WORK REQUIRED
Please copy, word for word, the line that contains "The height and width of the screenshot is (466, 2026)." and every line after it through the end of the records, and nothing more.

BEGIN INPUT FOR THIS TASK

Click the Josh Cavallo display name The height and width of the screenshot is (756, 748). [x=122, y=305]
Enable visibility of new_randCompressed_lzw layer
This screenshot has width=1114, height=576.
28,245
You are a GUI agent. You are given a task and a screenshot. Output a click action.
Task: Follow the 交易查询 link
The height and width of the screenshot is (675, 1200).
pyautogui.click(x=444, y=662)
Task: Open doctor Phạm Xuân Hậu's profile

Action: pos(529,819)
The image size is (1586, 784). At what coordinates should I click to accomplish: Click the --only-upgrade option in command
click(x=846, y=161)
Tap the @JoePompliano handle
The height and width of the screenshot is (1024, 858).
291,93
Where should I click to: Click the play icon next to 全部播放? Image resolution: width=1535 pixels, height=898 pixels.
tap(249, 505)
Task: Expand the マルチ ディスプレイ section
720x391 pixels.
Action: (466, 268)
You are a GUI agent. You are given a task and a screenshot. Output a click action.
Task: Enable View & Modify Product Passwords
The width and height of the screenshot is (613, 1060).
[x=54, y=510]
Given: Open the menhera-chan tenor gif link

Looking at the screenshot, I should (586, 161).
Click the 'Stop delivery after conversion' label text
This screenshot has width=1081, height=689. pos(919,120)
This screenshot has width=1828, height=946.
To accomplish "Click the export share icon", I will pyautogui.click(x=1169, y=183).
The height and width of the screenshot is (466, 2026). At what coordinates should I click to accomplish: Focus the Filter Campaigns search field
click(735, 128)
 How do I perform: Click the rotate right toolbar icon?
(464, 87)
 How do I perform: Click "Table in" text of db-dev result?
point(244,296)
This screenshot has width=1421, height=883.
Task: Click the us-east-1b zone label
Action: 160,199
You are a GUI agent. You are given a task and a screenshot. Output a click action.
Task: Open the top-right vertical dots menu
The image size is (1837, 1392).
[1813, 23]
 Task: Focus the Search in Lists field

END INPUT FOR THIS TASK

TASK RESPONSE
The height and width of the screenshot is (466, 2026). At what coordinates should I click to accomplish: Focus the Filter Campaigns search field
click(735, 128)
 How do I perform: Click the rotate right toolbar icon?
(464, 87)
 How do I perform: Click "Table in" text of db-dev result?
point(244,296)
This screenshot has width=1421, height=883.
Task: Click the us-east-1b zone label
Action: 160,199
You are a GUI agent. You are given a task and a screenshot. Output a click action.
Task: Open the top-right vertical dots menu
The image size is (1837, 1392).
[1813, 23]
 Task: Focus the Search in Lists field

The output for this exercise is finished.